Dr John keeps having issues and his costs to keep his PCs working and practice moving are increasing. He does not understand why.
He hires a new IT company out of frustration with the IT guy not being responsive, the new company comes in and starts cleaning up the mess, but the upgrades are causing some disruption and are expensive.
Do Doe wonders why? He never experienced this before when they did nothing to the equipment?
His staff never gets training in IT, so all they can do is complain that the “computers are down”, or “network is broken again.” So they call the IT company to come fix things over and over feeling like nothing is getting done.

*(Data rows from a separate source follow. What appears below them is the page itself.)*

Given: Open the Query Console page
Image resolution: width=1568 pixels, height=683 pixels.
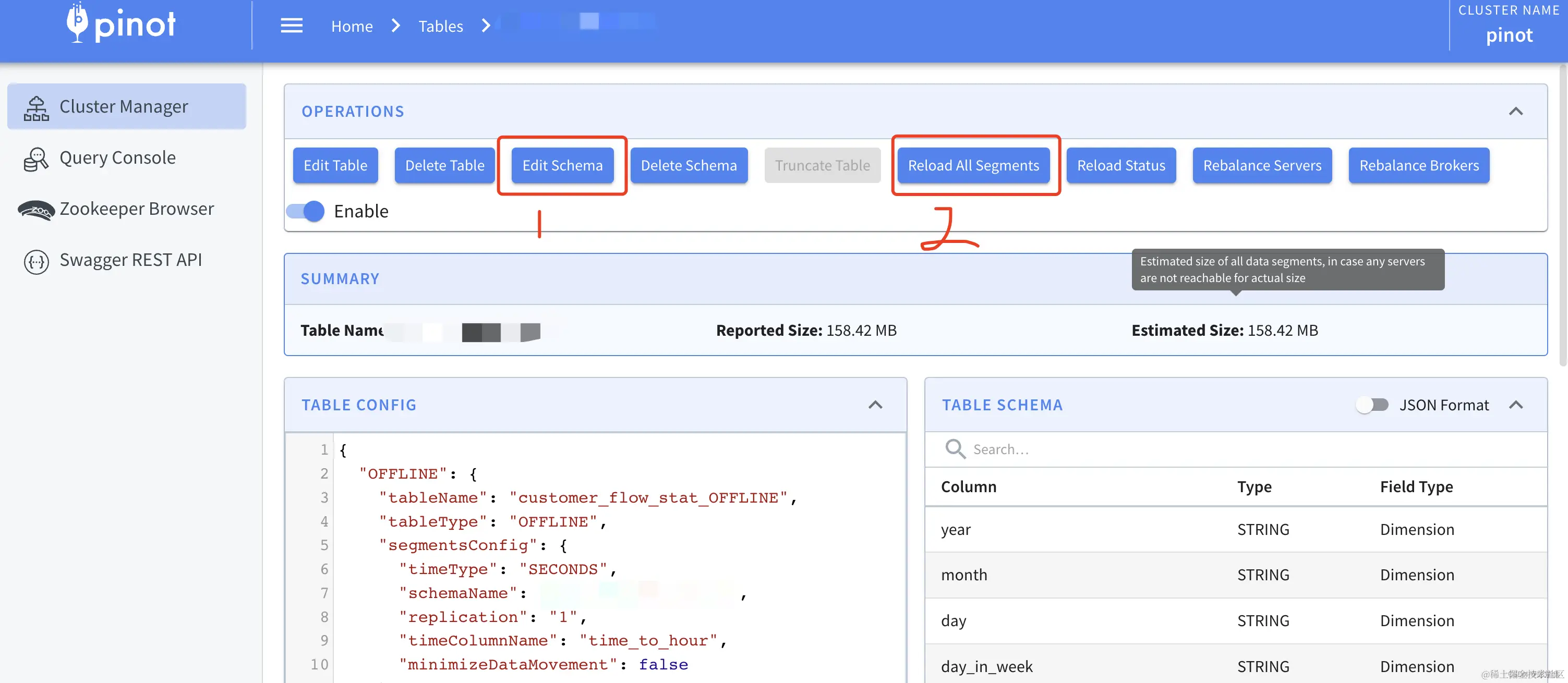Looking at the screenshot, I should (x=117, y=158).
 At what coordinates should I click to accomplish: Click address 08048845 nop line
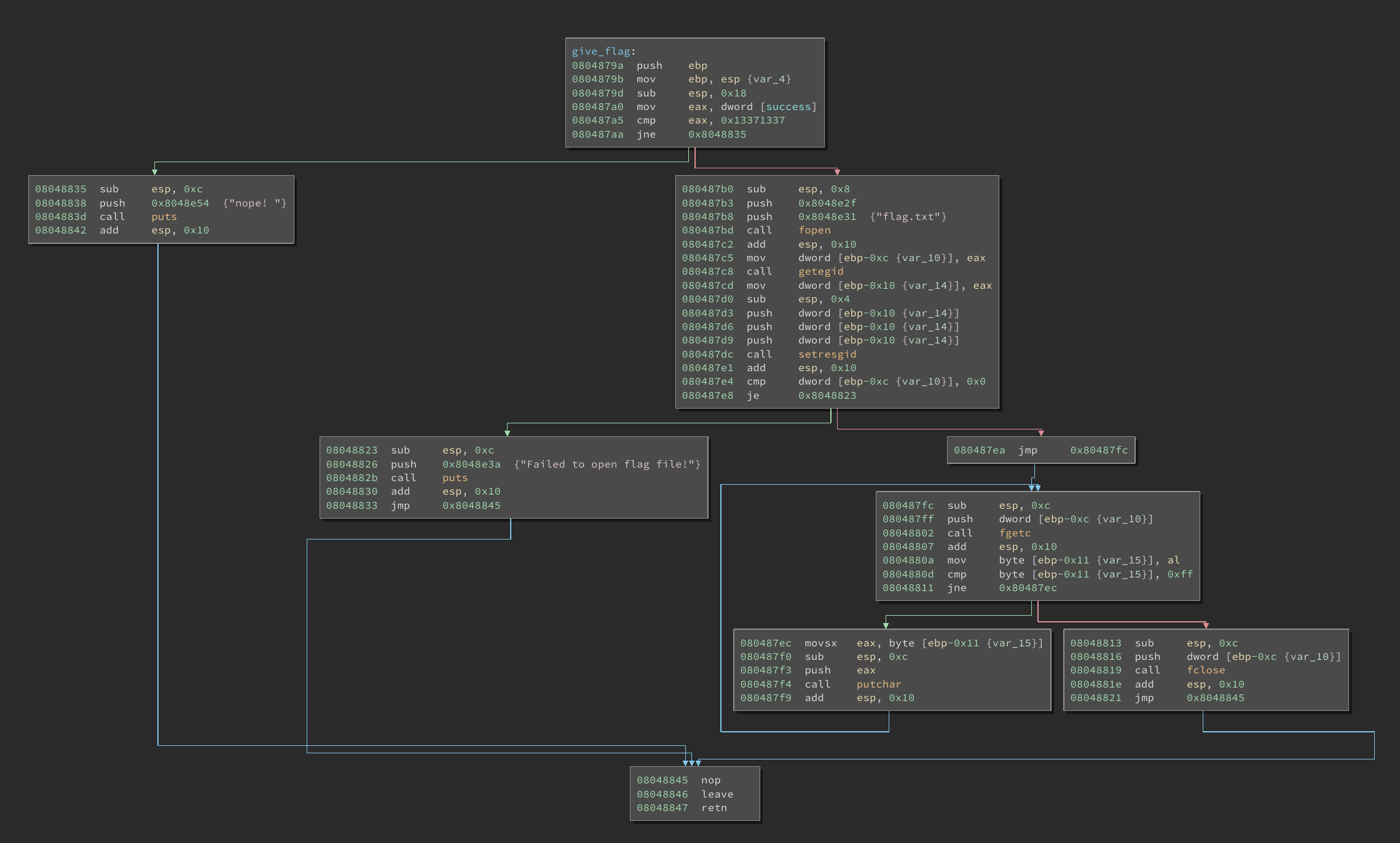(x=662, y=780)

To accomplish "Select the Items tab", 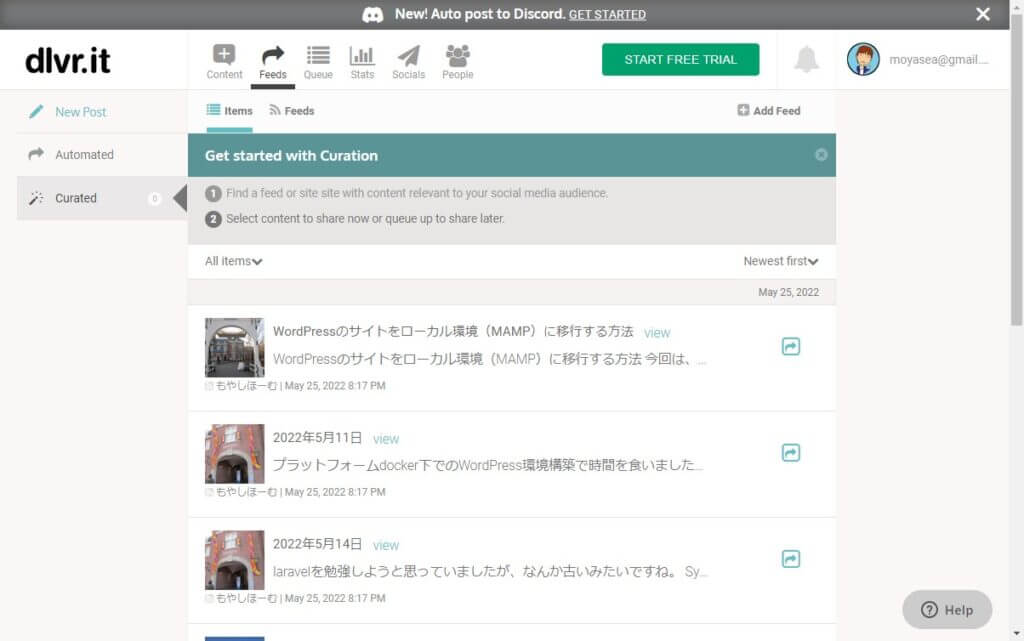I will coord(230,111).
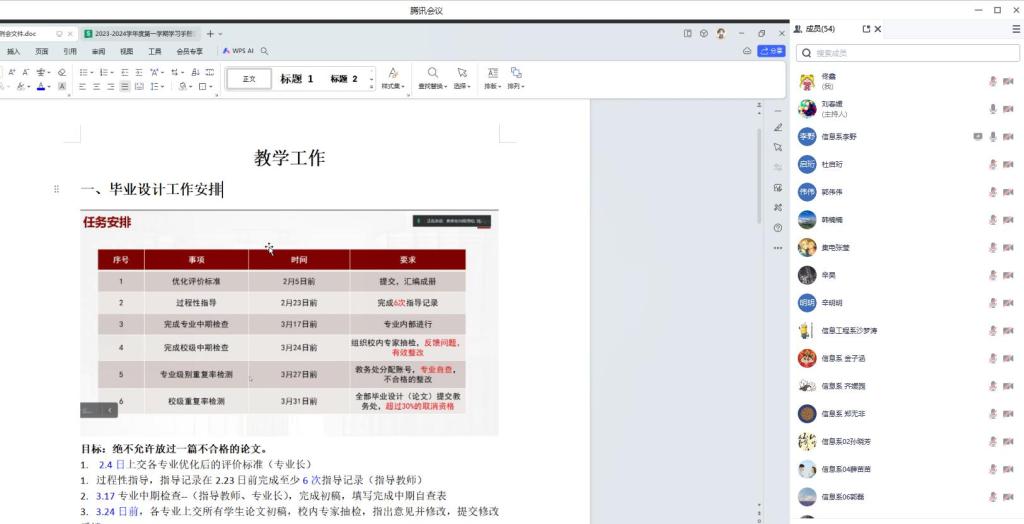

Then his bill comes in and he is floored at the cost? Why?
Don’t be Dr Doe.
This is an all too common issue with small businesses that do not budget, and do not take IT seriously. Yes you know your business operates on PCs, scheduling, banking, credit card processing, and more all run on you computer. Lose the computer and lose more than just data, you lose time your employees are screwing around trying to get the PCs to work, or having to call and or open tickets to get the computers fixed, etc. The costs are more than just the hardware and software. Downtime, lost business, possible compliance violations, all are on the line.
So then why would you treat one of the most important parts of your business like it is the least?
How to solve the dilemma.
Plan for 3-5 year hardware refreshes.
That is right 3-5 years you should be working with your accountant and depreciating your IT purchases over 3-5 years for PC and servers, and 5 years for firewalls, wifi, switches, routers, etc.(These need to be managed as well as they can cause policy violations, network performance issues, etc. if left without firmware upgrades.
And by budgeting and planning for the refresh the expense will not be such a surprise, the timing for the upgrades will be known well ahead of time, and you will be prepared. Plus you get the depreciation off your taxes. A win win win….
Your PCs will be newer, faster, with less junk on them. Your employees performance will not be decided by a 12 year old PC on its last leg so they will be able to get more done.
That alone will reduce your employee costs. You will always be ahead of the IT equipment lifecycle curve and will have manufacturer’s warranty.
And most of all you will be able to keep your sanity during the holidays because you will not get a massive bill just to keep the IT equipment running so you can do business.
What’s in it for the IT company?
Yes there are benefits for all in this scenario.
Your IT company will have your name on the top of the good customer list not on the bottom of the naughty list so you will see better service and lower maintenance costs. And maybe a gift at the holiday time? Why? Because their job is easier, they are more profitable, you do not eat up all their time, and you are willing to do upgrades and updates as needed. So they are busy doing the IT work they like and not the IT work they do not like.
And I know at Foris we are more than happy to help our customers look at their current spend, age of equipment, and IT budgeting at no cost to them.
Then get to work…..and we will be right there to support you and keep your IT systems running so you and your employees can focus on what you do best.